= Sophist (dialogue) =

Book by Plato that uses 'method of division'

The Sophist (Σοφιστής; Sophista) is a Platonic dialogue from the philosopher's late period, most likely written in 360 BC. Its interlocutors, led by Eleatic Stranger employ the method of division in order to classify and define the sophist and describe his essential attributes and differences in relation to the philosopher and statesman.
Like its sequel, the Statesman, the dialogue is unusual in that Socrates is present but plays only a minor role. Instead, the Eleatic Stranger takes the lead in the discussion.

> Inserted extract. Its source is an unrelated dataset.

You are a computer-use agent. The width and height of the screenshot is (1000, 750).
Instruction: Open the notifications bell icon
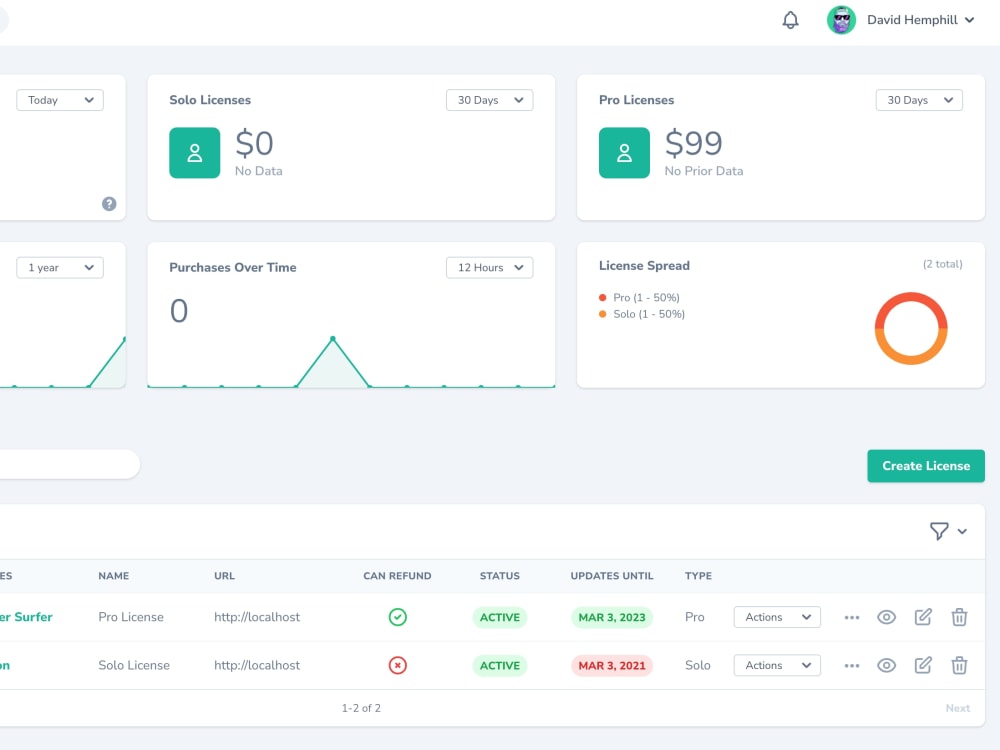790,20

Because Socrates is silent, it is difficult to attribute the views put forward by the Eleatic Stranger to Plato, beyond the difficulty inherent in taking any character to be an author's "mouthpiece".

==Background==
The main objective of the dialogue is to identify what a sophist is and how a sophist differs from a philosopher and statesman. Because each seems distinguished by a particular form of knowledge, the dialogue continues some of the lines of inquiry pursued in the epistemological dialogue, Theaetetus, which is said to have taken place the day before. Because the Sophist treats these matters, it is often taken to shed light on Plato's Theory of Forms and is compared with the Parmenides, which criticized what is often taken to be the theory of forms.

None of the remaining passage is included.